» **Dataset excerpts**
• • • • •

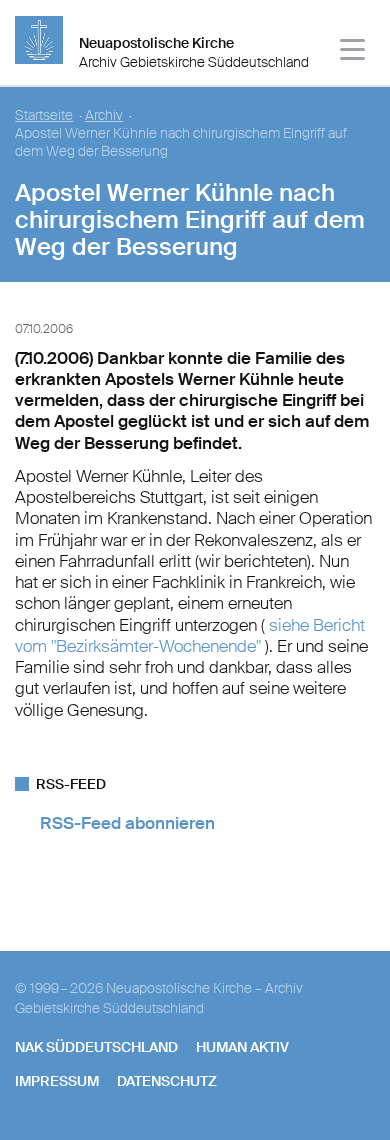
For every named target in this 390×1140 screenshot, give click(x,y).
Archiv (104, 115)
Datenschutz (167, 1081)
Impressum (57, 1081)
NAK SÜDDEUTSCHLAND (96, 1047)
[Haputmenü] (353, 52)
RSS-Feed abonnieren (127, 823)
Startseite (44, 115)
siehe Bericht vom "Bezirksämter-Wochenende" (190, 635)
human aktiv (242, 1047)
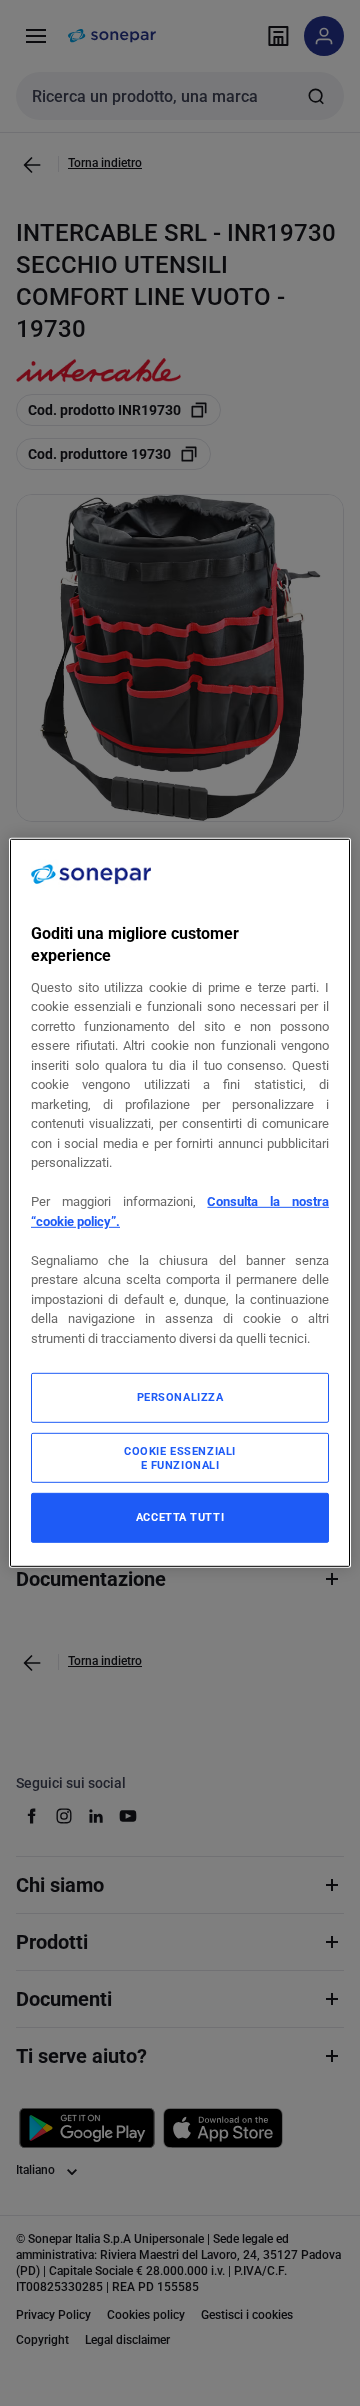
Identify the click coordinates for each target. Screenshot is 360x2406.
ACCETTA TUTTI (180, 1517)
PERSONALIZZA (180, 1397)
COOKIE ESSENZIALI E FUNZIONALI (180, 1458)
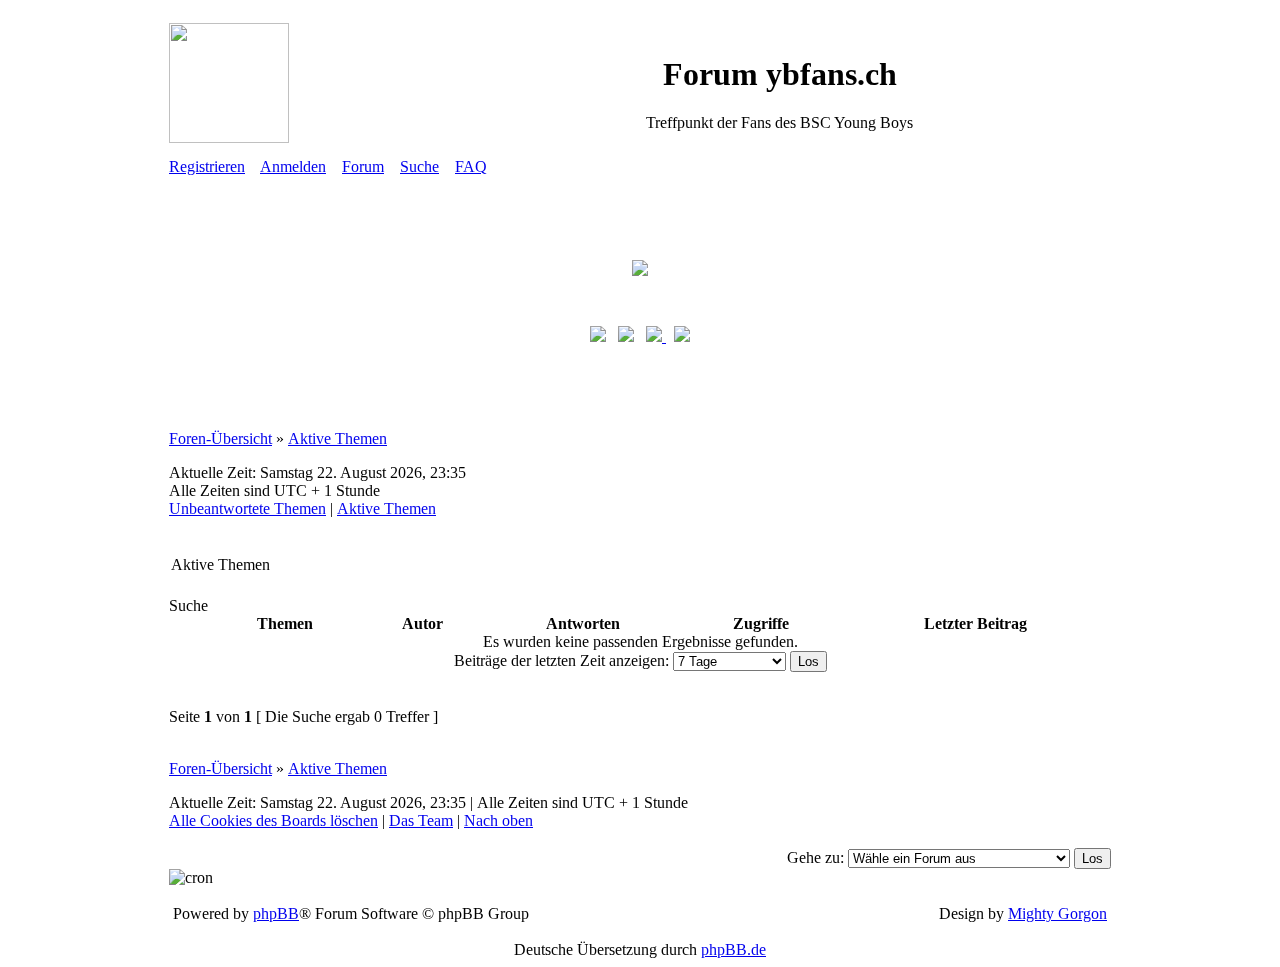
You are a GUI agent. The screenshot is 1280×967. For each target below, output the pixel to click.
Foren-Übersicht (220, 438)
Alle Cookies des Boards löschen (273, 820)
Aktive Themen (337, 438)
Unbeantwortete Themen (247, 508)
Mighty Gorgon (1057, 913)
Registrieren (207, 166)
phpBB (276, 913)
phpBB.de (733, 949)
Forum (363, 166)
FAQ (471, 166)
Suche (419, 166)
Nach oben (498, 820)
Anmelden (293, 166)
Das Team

• • • • •

» **Task to complete**
Produce a verbatim copy of all records, minus pictures.

» **Exercise answer**
For every named target in this 390×1140 screenshot, give click(x,y).
Archiv (104, 115)
Datenschutz (167, 1081)
Impressum (57, 1081)
NAK SÜDDEUTSCHLAND (96, 1047)
[Haputmenü] (353, 52)
RSS-Feed abonnieren (127, 823)
Startseite (44, 115)
siehe Bericht vom "Bezirksämter-Wochenende" (190, 635)
human aktiv (242, 1047)
Identify the click coordinates for each target. Screenshot is 360x2406.
ACCETTA TUTTI (180, 1517)
PERSONALIZZA (180, 1397)
COOKIE ESSENZIALI E FUNZIONALI (180, 1458)
You are a GUI agent. The screenshot is 1280×967. For each target below, output the pixel to click.
Foren-Übersicht (220, 438)
Alle Cookies des Boards löschen (273, 820)
Aktive Themen (337, 438)
Unbeantwortete Themen (247, 508)
Mighty Gorgon (1057, 913)
Registrieren (207, 166)
phpBB (276, 913)
phpBB.de (733, 949)
Forum (363, 166)
FAQ (471, 166)
Suche (419, 166)
Nach oben (498, 820)
Anmelden (293, 166)
Das Team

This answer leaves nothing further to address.